## [Activity]
Every line from the one with "1184x772 pixels." up to and including the one with "the Bridge functions.php" is to be output exactly as it appears below; pictures are not.

## [Data shown]
-------------------------

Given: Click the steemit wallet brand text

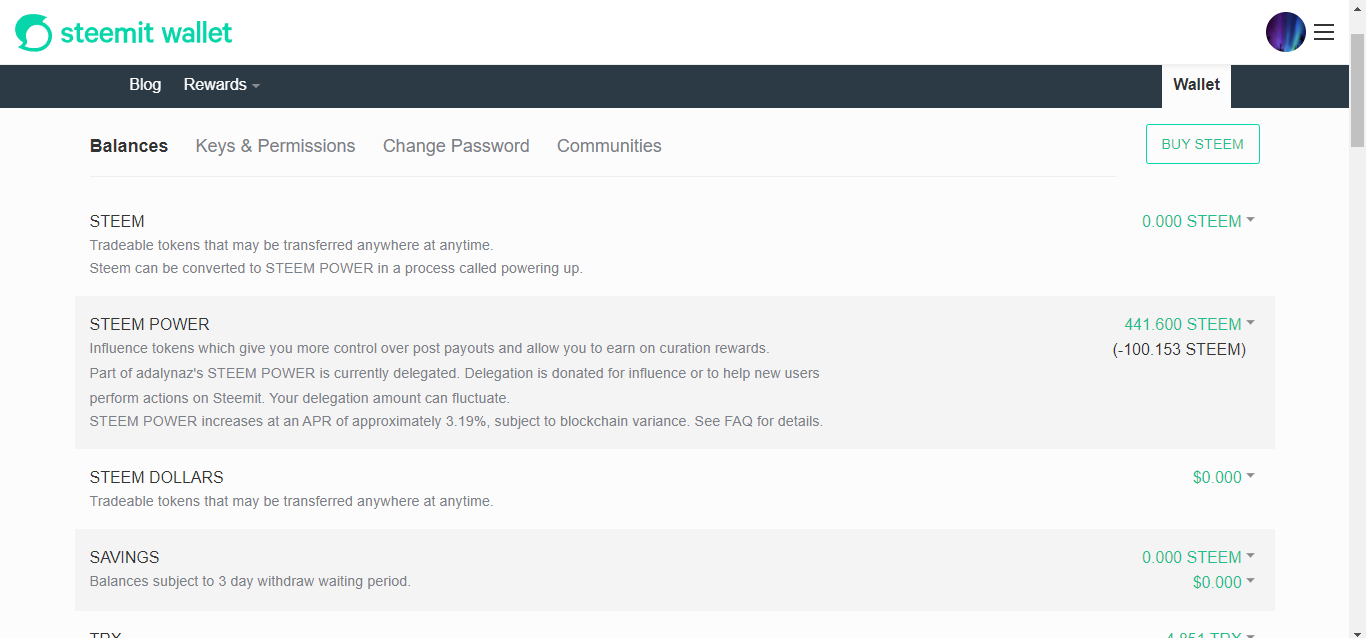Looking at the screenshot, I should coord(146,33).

-------------------------

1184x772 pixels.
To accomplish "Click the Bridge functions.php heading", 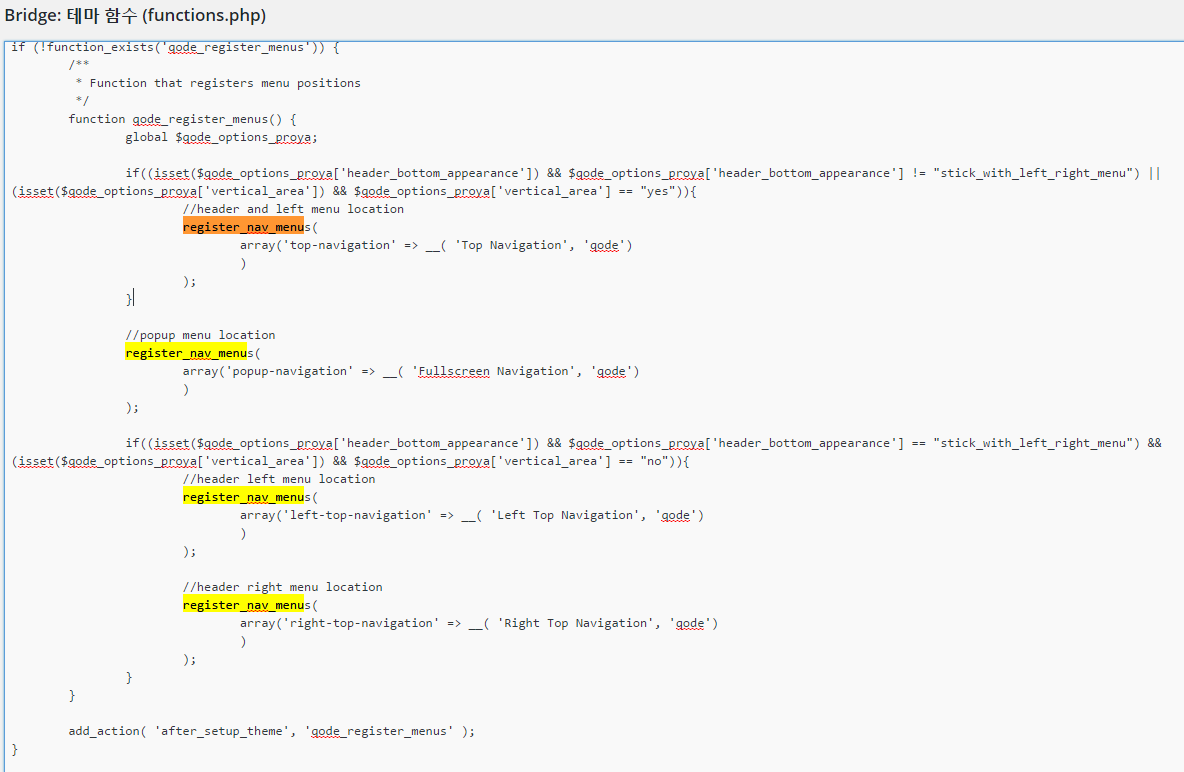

-------------------------

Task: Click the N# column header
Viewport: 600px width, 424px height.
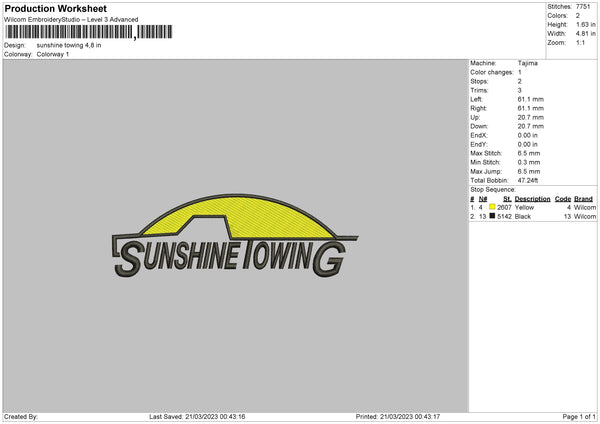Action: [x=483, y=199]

-------------------------

## [Written solution]
1184x772 pixels.
To accomplish "Click the Bridge functions.php heading", 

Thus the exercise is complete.